In the monitoring and management of the infrastructure, you are probably receiving SNMP Traps and Syslog from the various components in the environment. This is a good start toward seeing failures and error conditions as they are sent as the events occur. However, you need performance data to be able to drill down into the data to discern and analyze conditions and situations that could affect streaming services.
But when you think about it, you actually need to start with a concept of performance and availability of end to end, as a service. Having IO performance data on a specific router interface makes no seense until its put into a service perspective.
End to End Strategy
First up, you need to look at an end to end monitoring strategy. And probably one of themost common steps to take is to employ something like Cisco IPSLA capabilities.
Cisco has a capability in many of its routers and switches that enables managing service levels using various measurements provided. There are a series of capabilities that can be utilized in your CTS Monitoring and management solution to make it more effective beyond the basic instrumentation. Cisco recommends that shadow devices be used as the IP SLA tests will circumvent routing and queuing mechanisms and can have an effect if done on production devices.

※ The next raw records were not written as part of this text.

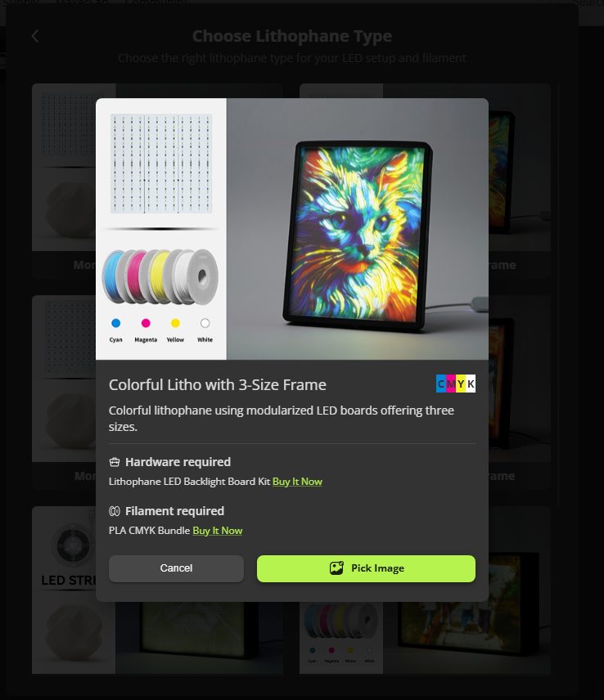Viewport: 604px width, 700px height.
Task: Cancel the lithophane type dialog
Action: click(177, 568)
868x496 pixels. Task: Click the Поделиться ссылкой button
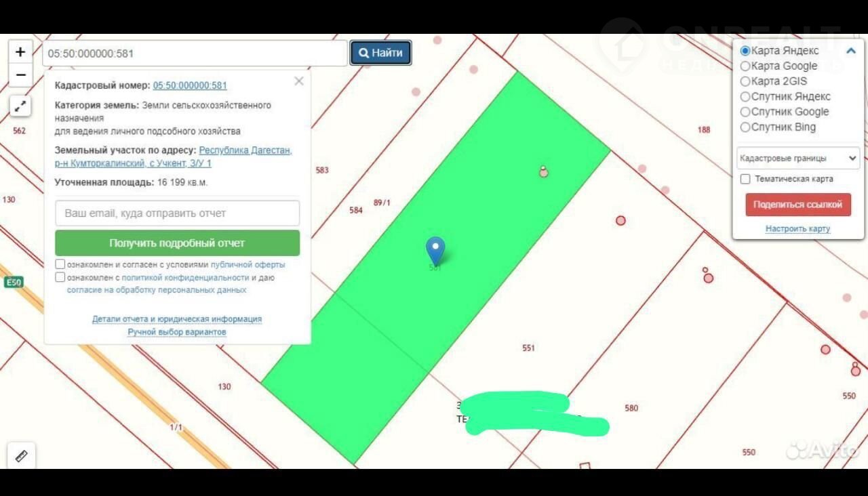(797, 205)
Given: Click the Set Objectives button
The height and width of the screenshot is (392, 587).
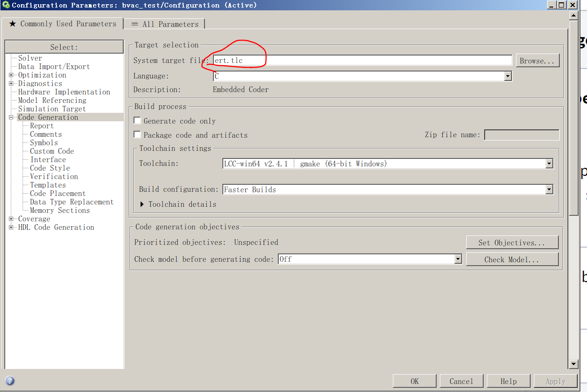Looking at the screenshot, I should pos(512,242).
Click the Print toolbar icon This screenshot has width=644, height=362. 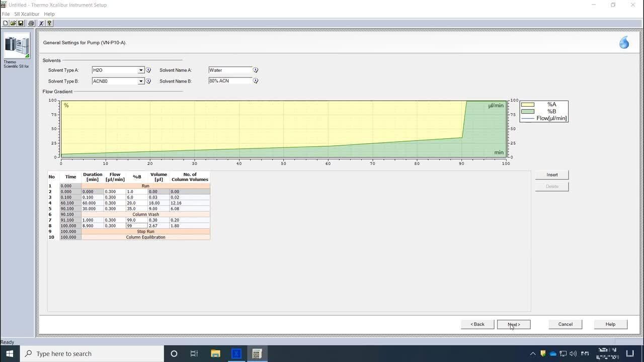[x=31, y=23]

Not all devices support all tests. So, be sure to check with Cisco to ensure you can use a specific IOS version and platform for the given tests. Some service providers and enterprises use decommissioned components to reduce cost.
One of the Cisco IP SLA most commonly used test is the ICMP Echo test. The ICMP Echo test sends a ping from the shadow router doing the test to an end IP. In looking over figure 2, we would need to setup an ICMP Echo test from the shadow router on one side to the CTS system on the other side. This is to establish a connectivity check in each direction.
This will also provide a latency metric but at the IP level. ICMP is the control mechanism for the IP protocol. There may be added latency at higher level protocols depending upon the elements interacting on those protocols. For example, firewalls that maintain state at the transport layer (TCP) may introduce additional latency. Traffic shapers may do so as well.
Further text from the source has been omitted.